The “Forgotten” Peshtigo Fire

Illustration of the Peshtigo Fire from the November 25, 1871 edition of Harper’s Weekly Magazine.  Image used courtesy of the Wisconsin Electronic Reader.
Illustration of the Peshtigo Fire from the November 25, 1871 edition of Harper’s Weekly Magazine. Image used courtesy of the Wisconsin Electronic Reader.

On the evening of October 8, 1871 two of the worst fires in history raged through the Midwest. The first being the Great Chicago Fire, the other, North America’s most devastating forest fire to date: the Great Peshtigo Fire.

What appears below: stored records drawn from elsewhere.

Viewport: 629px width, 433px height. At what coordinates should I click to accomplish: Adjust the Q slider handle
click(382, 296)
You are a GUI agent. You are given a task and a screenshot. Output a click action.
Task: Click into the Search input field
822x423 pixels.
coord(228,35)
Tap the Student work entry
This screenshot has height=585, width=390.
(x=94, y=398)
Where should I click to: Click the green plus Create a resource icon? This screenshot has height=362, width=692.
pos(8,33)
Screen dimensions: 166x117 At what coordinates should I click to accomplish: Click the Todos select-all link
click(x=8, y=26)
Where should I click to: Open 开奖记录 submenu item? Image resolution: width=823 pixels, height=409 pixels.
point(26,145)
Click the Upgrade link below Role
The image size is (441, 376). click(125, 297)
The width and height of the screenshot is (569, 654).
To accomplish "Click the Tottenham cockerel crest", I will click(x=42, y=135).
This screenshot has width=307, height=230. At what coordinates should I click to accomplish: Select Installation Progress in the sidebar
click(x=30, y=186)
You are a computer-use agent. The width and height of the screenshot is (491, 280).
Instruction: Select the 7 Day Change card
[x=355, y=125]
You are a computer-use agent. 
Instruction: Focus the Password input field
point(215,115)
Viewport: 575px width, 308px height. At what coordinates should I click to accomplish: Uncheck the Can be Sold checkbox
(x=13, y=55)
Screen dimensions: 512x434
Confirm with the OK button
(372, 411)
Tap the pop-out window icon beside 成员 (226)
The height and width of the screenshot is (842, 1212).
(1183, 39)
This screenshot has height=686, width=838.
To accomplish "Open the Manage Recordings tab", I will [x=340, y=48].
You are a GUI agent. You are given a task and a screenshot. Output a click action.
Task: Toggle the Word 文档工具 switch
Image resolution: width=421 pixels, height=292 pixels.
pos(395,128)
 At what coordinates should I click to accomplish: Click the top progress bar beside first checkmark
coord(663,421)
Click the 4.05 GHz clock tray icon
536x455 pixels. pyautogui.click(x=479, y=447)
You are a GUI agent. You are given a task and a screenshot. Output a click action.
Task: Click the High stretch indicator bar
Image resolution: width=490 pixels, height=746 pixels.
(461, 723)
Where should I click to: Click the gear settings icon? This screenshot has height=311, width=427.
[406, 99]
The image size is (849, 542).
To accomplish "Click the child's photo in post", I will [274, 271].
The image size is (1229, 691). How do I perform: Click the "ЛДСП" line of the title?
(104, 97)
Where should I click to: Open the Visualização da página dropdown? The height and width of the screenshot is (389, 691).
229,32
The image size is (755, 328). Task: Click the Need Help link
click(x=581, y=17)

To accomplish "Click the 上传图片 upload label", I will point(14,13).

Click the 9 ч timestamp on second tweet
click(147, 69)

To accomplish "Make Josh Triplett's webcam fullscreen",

The disaster known as “America’s Forgotten Fire” would go on to destroy millions of dollars worth of property in Northeastern Wisconsin and Upper Michigan, and take between 1,200 and 2,400 lives.

The origin of the fire is unknown, but the coupling of a widespread drought in the Midwest, and dangerous industrial practices like the “slash and burn” method of clearing land, provided the perfect conditions for such a disaster to take place. Once the fire began, roads covered in sawdust from the many sawmills and factories nearby ensured that the blaze would reach the town.

Aerial view of Peshtigo, circa 1871.  Image used courtesy of the Wisconsin Electronic Reader.
Aerial view of Peshtigo, circa 1871. Image used courtesy of the Wisconsin Electronic Reader.

A small industrial town in Northeastern Wisconsin, Peshtigo was, like many Midwestern towns, extremely vulnerable to fire. Once the flames reached the town, the many timber-framed buildings proved prime fuel for the fire. Temperatures would reach up to 2,000 degrees Fahrenheit – enough to cause nearby trees to literally explode from the heat. Worse still, the only way to cross the river that bisected the town was by way of an entirely wooden bridge that would be quickly engulfed.

The fire would kill upwards of 2,400 people, nearly 10 times the death toll of the Great Chicago Fire. Flames continued to burn for days, ravaging 1.5 million acres of land in Wisconsin and Michigan, only beginning to die out once the high winds ceased and rain began to fall.

Today, 3,502 people reside in Peshtigo, Wisconsin, where the Peshtigo Fire Museum is open from May to October, closing its doors on October 8 with a candlelight service marking the fire’s anniversary.